** What you will do **
Turn every line from the one containing "This screenshot has width=1498, height=812." down through the one containing "Task: Click the back navigation arrow" into a numbered list, skipping blank lines and leaving out the pictures.

** Dataset extract **

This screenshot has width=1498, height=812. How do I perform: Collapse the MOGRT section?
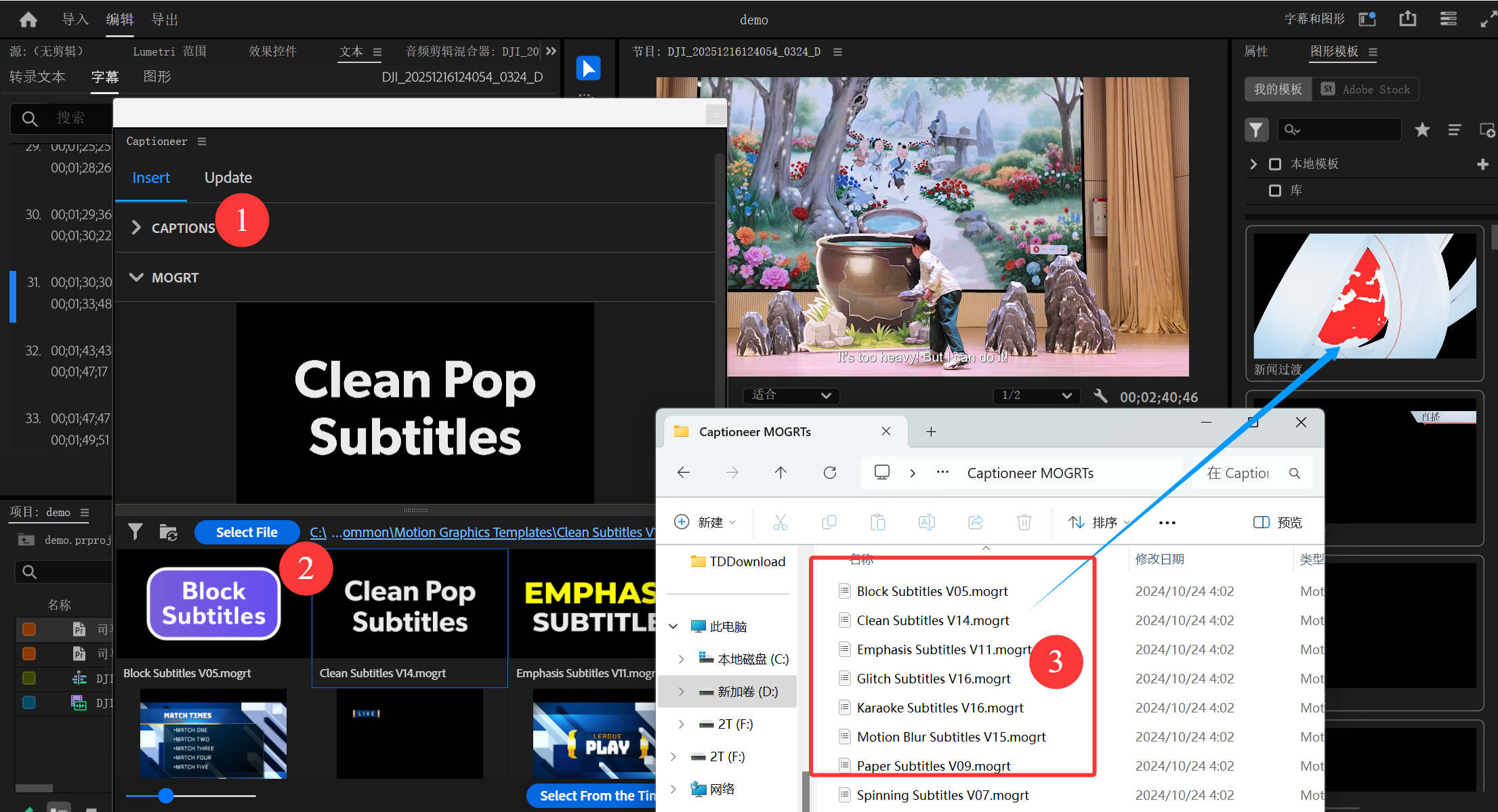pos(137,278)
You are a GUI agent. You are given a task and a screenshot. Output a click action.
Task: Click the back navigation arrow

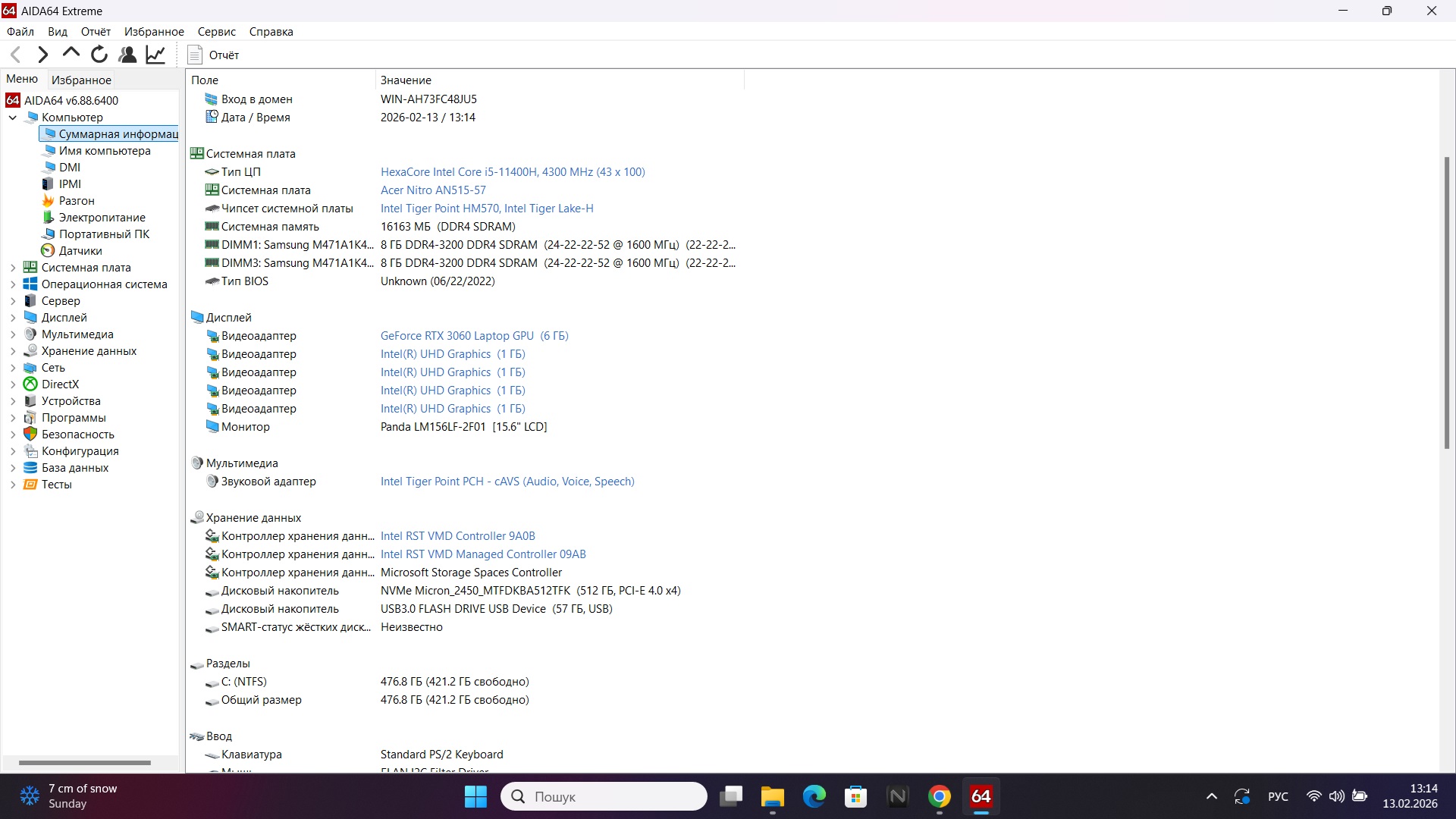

==

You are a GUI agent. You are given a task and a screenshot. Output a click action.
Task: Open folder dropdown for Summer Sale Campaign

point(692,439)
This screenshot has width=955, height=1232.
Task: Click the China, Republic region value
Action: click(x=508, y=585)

** Finished task **
1. This screenshot has width=1498, height=812. How do I perform: Collapse the MOGRT section?
2. pos(137,278)
3. You are a GUI agent. You are given a task and a screenshot. Output a click action.
4. Task: Click the back navigation arrow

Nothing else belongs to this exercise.